The primary outcome of this study – the safety of interarticular injections of fat0-based mesenchymal stem cells – seems to have been satisfied.  This is similar to the safety profiles of such cells in clinical trials that have used fat-based mesenchymal stem cells to treat fistulae in inflammatory bowel disease (Bura A, et al., Cytotherapy 2014; 16: 245-257) or critical limb ischemia (Lee WY and others, Stem Cells 2013; 31:2575-2581).  Also, patients showed improvements in pain and functionality.  Even though there was no placebo in this study, a double-blinded, placebo-controlled study that examined the use of efficacy of interarticular hyaluronic acid injections showed a smaller decreased in pain score that what was observed in this case (22.9 ± 1.4 vs 30.7 ± 10.7).  It is doubtful that the injected mesenchymal stem cells made much cartilage but instead quelled inflammation and stimulated resident stem cell populations to repair damage in the knee.

This study is small and is not placebo controlled, however, the hopeful results do warrant a larger, phase 1/2 placebo-controlled study that is apparently already underway.

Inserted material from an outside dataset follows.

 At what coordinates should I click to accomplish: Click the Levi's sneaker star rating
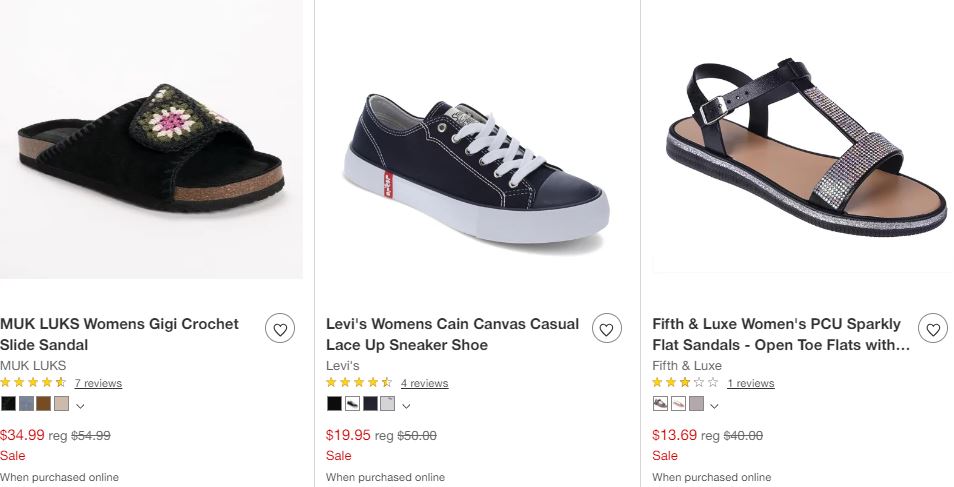click(359, 383)
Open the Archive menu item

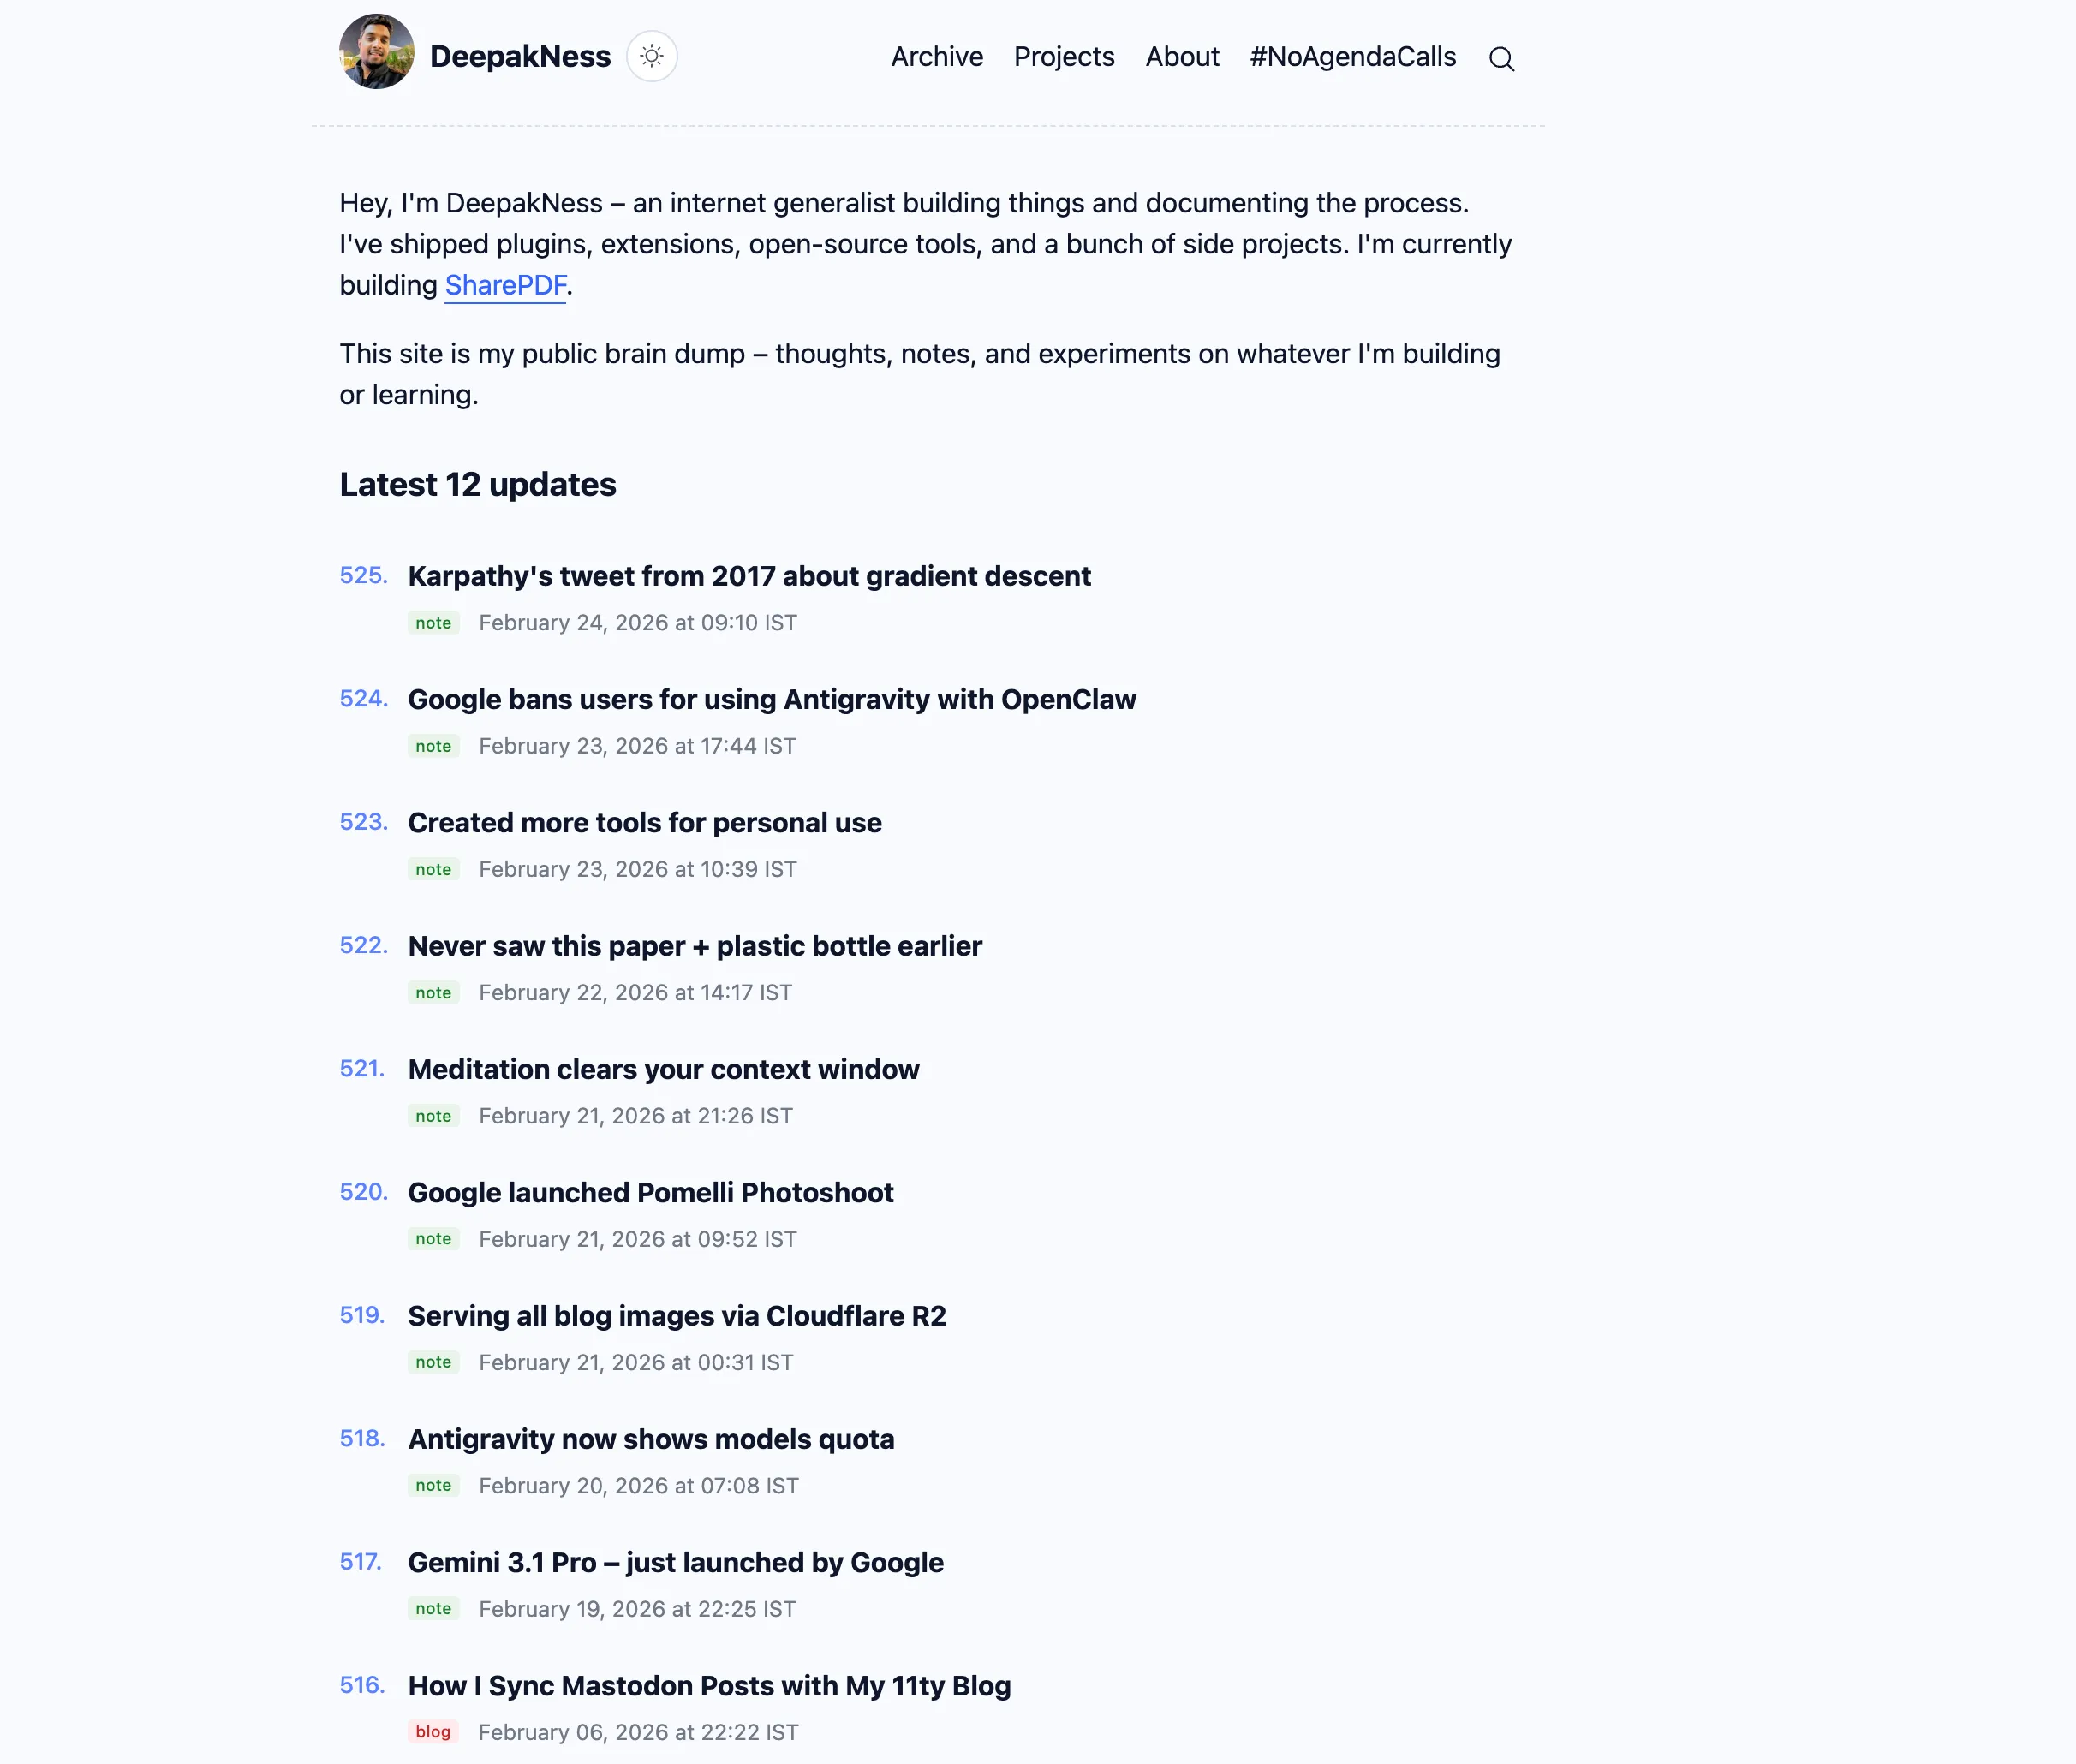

An even more intriguing project might be to prime the isolated mesenchymal stem cells to make cartilage and then use live fluoroscopy to overlay the cells on the actual cartilage lesions.  While this is a more exacting procedure, it is the way Centeno and his group are using stem cells to treat their patients, and a true head-to-head study of the efficacy of fat-based mesenchymal stem cells versus bone marrow-based mesenchymal stem cells would be immensely useful.